トランスジェンダー関連のアウトライン |
トランスジェンダー |
---|
![]() |
トランスメディカリズム(英語: transmedicalism)とは、トランスジェンダーであることは主に性別違和や性別適合手術などを特徴とする医療化によって扱われるべきであるという考え方を指す。
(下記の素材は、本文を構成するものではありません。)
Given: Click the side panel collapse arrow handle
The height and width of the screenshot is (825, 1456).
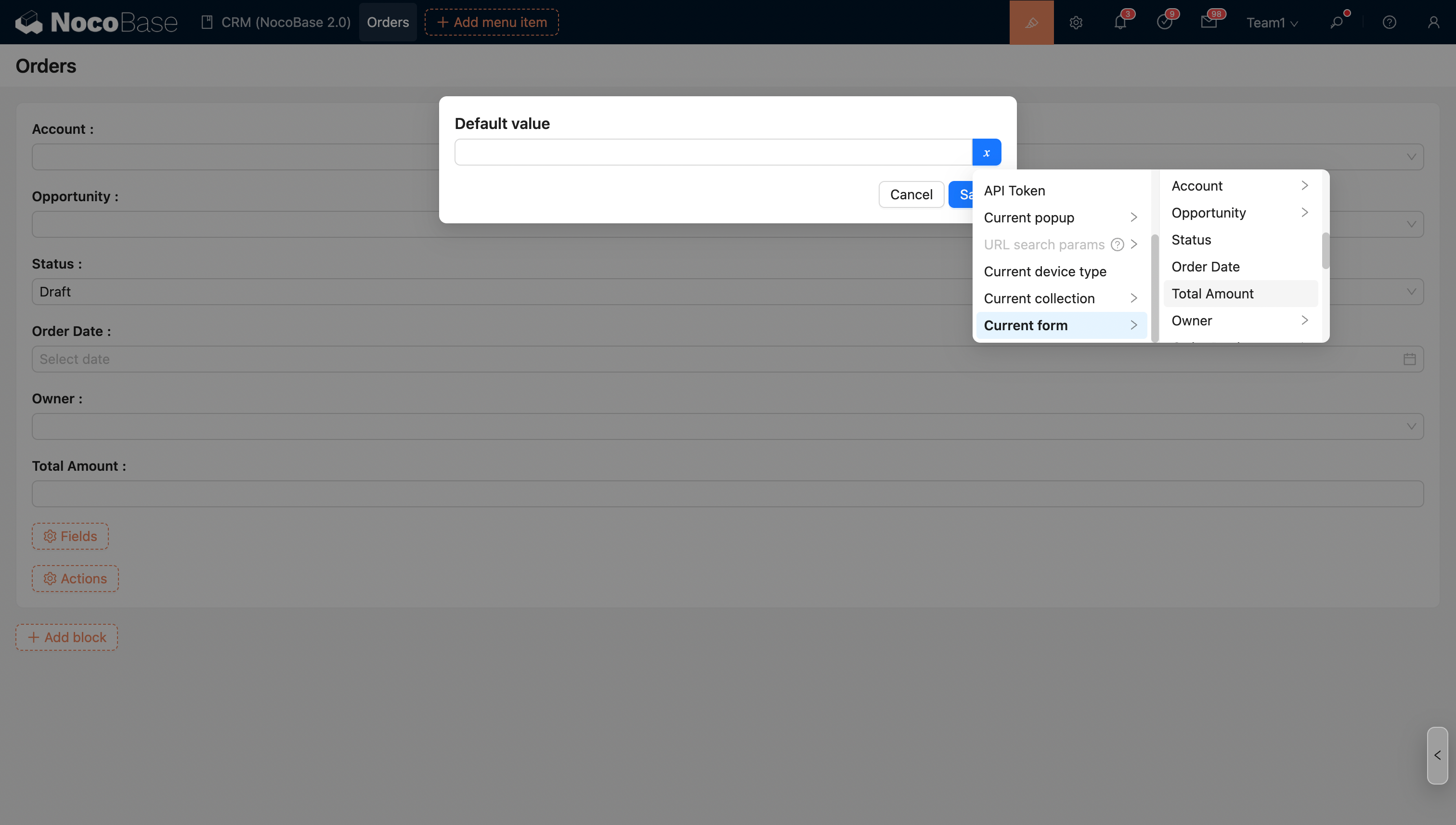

トランスジェンダーの歴史は医学と深く関わりを持ってきた。例えば、1966年に性科学者のハリー・ベンジャミンは「true transsexuality(真のトランスセクシュアリティ)」や「pseudo-transvestites(偽のトランスヴェスタイト)」といった分類を用いて医学的に整理を試みた(現在の医学では用いられていない)[1]。その後は、性別不合(以前は「性同一性障害」)という診断名が医学では診断基準の変更をともないながらも使われ続け、世界保健機関(WHO)の『疾病及び関連保健問題の国際統計分類』において、2019年の「ICD-11」では性別不合を「体験されたジェンダーと指定された性との間の顕著な不一致」と説明している[2]。
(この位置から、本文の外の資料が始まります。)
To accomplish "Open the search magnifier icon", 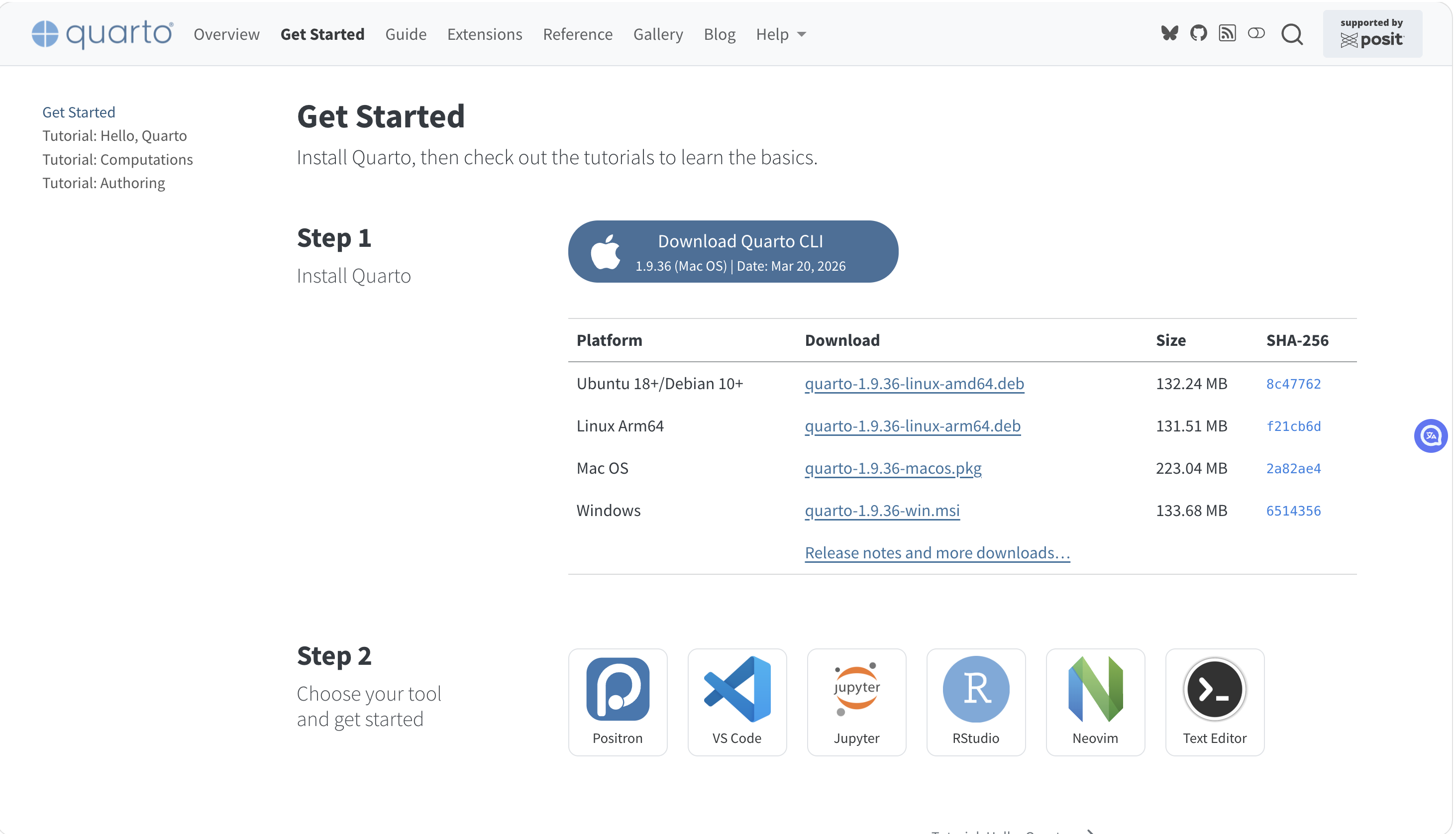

しかし、何が正当にトランスジェンダーのアイデンティティとみなされるのかという論点は盛んに議論され続けている[1]。
その中で、トランスジェンダーであるためには性別違和を経験するだけでなく、その性別違和を軽減するための医療的介入(ホルモン療法や性別適合手術など)も受けなければならないと考え方があり、これは「トランスメディカリズム」と呼ばれる[3][4]。このトランスメディカリズムを主張する立場の人は「トランスメディカリスト」といい、省略して「transmed」と表記されたりもする[1]。また、インターネット上では「truscum」と呼ばれることもあり、これは「true transsexual」と「scum」を組み合わせた造語である[1]。2010年代にトランスジェンダーとは何かというコミュニティ内の議論が盛り上がり、その中で性別違和がトランスジェンダーであることの基本的な要素であると考える人たちが浮き彫りとなり、その人々は自らをトランスメディカリストと名乗り始めたのが発端とされる[5]。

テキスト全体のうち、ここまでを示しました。